** Opening Source records block **
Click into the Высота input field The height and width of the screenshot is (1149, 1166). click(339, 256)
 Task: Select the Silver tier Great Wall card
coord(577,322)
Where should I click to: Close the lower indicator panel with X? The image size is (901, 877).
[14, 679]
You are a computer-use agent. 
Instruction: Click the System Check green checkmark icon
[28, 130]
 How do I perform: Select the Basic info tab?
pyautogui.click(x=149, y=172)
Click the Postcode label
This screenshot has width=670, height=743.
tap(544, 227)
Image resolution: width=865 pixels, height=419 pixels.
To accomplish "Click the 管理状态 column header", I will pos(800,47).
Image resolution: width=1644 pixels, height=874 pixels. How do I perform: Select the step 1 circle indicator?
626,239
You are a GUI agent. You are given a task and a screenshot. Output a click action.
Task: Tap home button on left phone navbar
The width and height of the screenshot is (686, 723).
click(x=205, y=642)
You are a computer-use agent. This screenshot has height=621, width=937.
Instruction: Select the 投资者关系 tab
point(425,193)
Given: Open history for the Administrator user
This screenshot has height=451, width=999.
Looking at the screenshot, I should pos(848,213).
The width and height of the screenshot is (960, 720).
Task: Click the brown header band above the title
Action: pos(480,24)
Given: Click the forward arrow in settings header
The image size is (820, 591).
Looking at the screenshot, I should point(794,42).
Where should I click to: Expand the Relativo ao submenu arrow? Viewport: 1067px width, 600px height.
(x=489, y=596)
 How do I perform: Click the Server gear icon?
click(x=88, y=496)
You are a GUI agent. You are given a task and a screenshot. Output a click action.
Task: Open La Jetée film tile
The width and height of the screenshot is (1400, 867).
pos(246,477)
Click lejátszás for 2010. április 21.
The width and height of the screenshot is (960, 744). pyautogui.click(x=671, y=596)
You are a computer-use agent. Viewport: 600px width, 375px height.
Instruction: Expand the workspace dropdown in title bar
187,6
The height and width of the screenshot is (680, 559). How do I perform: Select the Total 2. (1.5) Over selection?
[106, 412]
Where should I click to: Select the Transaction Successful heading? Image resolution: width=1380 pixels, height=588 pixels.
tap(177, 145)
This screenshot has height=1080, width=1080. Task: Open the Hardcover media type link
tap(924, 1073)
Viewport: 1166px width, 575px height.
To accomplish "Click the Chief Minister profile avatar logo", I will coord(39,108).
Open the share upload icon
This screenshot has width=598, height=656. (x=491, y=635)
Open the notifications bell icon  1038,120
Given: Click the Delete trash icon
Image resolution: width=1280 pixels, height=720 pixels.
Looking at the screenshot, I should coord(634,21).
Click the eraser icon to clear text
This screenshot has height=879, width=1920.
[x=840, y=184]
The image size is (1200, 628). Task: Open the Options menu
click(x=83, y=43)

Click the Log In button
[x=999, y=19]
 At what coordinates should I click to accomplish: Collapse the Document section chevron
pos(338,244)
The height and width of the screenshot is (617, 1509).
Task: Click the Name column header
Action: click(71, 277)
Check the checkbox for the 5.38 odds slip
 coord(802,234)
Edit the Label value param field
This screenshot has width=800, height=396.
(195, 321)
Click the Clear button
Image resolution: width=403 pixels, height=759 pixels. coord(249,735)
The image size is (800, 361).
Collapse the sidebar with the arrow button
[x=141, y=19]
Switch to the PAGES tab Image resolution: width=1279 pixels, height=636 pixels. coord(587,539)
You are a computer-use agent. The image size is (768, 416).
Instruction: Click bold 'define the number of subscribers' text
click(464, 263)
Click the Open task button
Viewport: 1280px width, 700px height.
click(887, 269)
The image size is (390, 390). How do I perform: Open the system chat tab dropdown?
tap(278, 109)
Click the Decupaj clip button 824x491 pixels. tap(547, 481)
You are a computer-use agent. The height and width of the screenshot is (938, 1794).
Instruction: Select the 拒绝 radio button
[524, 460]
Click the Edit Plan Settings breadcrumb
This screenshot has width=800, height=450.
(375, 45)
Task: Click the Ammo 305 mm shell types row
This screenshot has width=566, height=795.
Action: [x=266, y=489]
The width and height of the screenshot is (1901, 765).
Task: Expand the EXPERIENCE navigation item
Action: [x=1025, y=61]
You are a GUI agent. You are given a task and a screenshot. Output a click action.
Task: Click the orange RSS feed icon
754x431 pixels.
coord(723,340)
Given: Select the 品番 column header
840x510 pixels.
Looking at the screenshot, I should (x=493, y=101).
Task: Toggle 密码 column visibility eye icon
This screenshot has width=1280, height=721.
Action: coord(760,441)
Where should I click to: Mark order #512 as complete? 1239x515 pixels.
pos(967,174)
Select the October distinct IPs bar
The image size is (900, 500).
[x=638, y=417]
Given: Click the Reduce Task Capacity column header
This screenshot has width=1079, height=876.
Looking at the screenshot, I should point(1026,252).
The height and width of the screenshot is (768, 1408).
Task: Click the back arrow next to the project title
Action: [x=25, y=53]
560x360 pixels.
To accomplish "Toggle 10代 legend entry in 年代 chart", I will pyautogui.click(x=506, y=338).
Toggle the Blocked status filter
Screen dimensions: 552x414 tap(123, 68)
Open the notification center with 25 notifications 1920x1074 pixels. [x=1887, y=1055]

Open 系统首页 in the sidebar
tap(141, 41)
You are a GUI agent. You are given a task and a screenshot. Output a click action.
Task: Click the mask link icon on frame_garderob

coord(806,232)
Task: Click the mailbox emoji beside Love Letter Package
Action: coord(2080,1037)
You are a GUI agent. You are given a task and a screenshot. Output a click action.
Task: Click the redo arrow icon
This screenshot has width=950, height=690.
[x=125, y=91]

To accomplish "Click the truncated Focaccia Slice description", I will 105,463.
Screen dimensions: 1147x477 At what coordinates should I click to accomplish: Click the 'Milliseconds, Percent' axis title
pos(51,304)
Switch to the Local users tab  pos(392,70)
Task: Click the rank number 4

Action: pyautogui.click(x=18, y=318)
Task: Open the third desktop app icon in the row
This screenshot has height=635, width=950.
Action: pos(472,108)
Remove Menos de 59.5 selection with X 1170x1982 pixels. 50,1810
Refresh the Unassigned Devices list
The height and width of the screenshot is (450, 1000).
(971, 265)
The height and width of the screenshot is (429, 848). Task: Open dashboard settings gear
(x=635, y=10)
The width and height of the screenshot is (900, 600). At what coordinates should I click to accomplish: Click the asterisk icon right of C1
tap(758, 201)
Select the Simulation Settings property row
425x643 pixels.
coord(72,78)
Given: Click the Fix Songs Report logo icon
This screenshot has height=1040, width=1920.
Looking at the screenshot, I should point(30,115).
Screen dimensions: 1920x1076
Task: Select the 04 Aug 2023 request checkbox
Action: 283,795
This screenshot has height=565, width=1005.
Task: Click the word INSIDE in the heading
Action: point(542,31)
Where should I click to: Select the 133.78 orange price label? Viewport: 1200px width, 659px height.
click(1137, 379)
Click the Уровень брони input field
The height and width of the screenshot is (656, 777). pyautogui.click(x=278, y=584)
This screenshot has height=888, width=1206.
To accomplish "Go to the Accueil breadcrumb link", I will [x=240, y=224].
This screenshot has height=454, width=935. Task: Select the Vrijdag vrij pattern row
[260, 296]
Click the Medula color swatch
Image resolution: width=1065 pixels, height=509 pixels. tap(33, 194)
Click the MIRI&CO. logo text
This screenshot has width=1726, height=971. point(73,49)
** Closing Source records block **
# Prompt
Could you transcribe the entries above word for word, from the line with "This screenshot has height=1080, width=1080." down to the line with "Given: Click the Delete trash icon", keeping both?

# Answer space
This screenshot has height=1080, width=1080. Task: Open the Hardcover media type link
tap(924, 1073)
Viewport: 1166px width, 575px height.
To accomplish "Click the Chief Minister profile avatar logo", I will coord(39,108).
Open the share upload icon
This screenshot has width=598, height=656. (x=491, y=635)
Open the notifications bell icon  1038,120
Given: Click the Delete trash icon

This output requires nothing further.